Take my WiFi, please

“The term ‘hacker’ originally referred to someone who enjoys exploring, using and creating computer systems,” said Aaron Schwartz, a finalist at the age of 13 for a prize for excellence in building non-commercial Web sites. “Media generally use the term to mean someone who breaks into computer systems without permission. Hackers of the first sense call such people ‘crackers.'”

People buy base stations, which are routed to their Internet connection, so they can surf the web and check e-mail from anywhere in their house or nearby. If the network is open, then other people nearby can access and also get Internet access. By Schwartz’s definition, taking something without permission would not be theft unless its owner were in fact deprived of its use.

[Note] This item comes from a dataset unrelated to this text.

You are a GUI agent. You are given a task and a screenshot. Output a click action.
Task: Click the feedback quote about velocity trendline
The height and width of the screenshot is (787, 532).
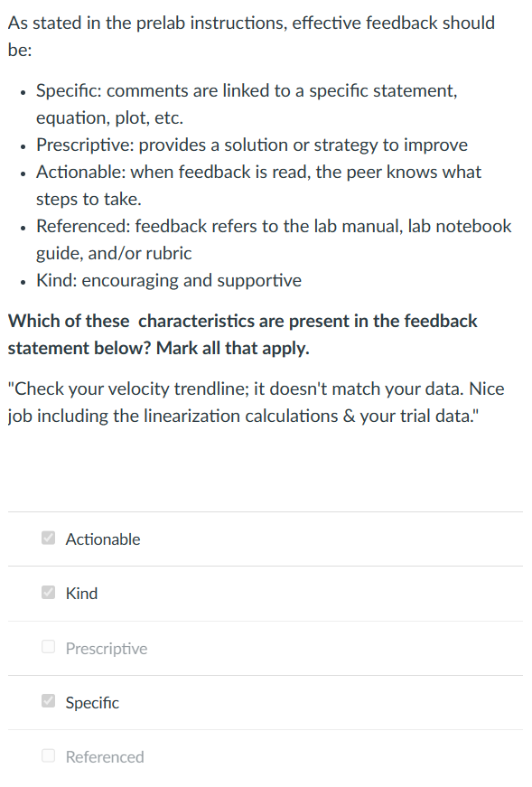tap(255, 402)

The Federal Communications Commission, the government organization which regulates the airwaves, has reserved the frequencies used by wireless networks for public use, meaning that anyone is allowed to broadcast what they like on them and all devices listening to those “stations” must be prepared to receive unexpected interference. Most people with a wireless network pay a fixed rate for Internet access. Thus, it doesn’t cost them anything if others use their signal and is unlikely to harm, or even slow, their system. Advocates assert that sharing with strangers is a generous, not criminal, thing to do.

“I’ll stop mooching off other people’s wireless connection as soon as the 80,000,000 spam companies stop mooching off mine,” a post from a user calling himself Anonymous Hero read. “The idea of warchalking is beautiful, community oriented, not slave-of-the-man oriented.

“It’s sort of disappointing that we have the possibility of providing free Internet access for the entire country, and the first thing people think of is whether it should be considered criminal.”

California penal code 13848-13848.6 was changed to encompass wireless networks and “to provide local law enforcement and district attorneys with the tools necessary to successfully interdict the promulgation of high technology crime.”

Wardriving is accomplished by using a portable computer, wireless card and global positioning system (GPS) to mark the locations of wireless access-points. The FBI claims that using an open 802.11 access point without explicit authorization may be a federal crime (“theft of services, interception of communications, misuse of computing resources, up to and including violations of the Federal Computer Fraud and Abuse Statute, Theft of Trade Secrets”). Warchalking is the practice of marking a series of symbols on sidewalks and walls to indicate nearby wireless access. That way, other computer users can pop open their laptops and connect to the Internet wirelessly. It was inspired by the practice of hobos during the Great Depression to use chalk marks to indicate which homes were friendly.

The Personal Telco Project (personaltelco.net) has steadily grown over the last two years and played an important part in Portland being named “Hottest” in Intel’s first “Most Unwired Cities” survey. “We’re also proud to have helped educate many people as to what this wireless technology is all about, how to set up nodes, and how to configure the equipment,” they state in an addendum to their mission statement.

They offer a unique and fairly comprehensive resource, imaging wireless hotspots as pushpins in a map of the city.

Having trouble logging on? Applications with names like netstumbler and airsnort, called sniffers, can be accessed from wirelessanarchy.com. They give computers a “spidey-sense” for invisible nodes, even enabling visitors to bypass some network encryption.

But even better is the ultimate democratization of the airwaves using tin cans. Expensive computers can be outfitted with crudely-constructed “cantennas” to leach access across greater distances. There are even instruction for how to turn a lightweight Pringles tube into a Wi-Fi dish.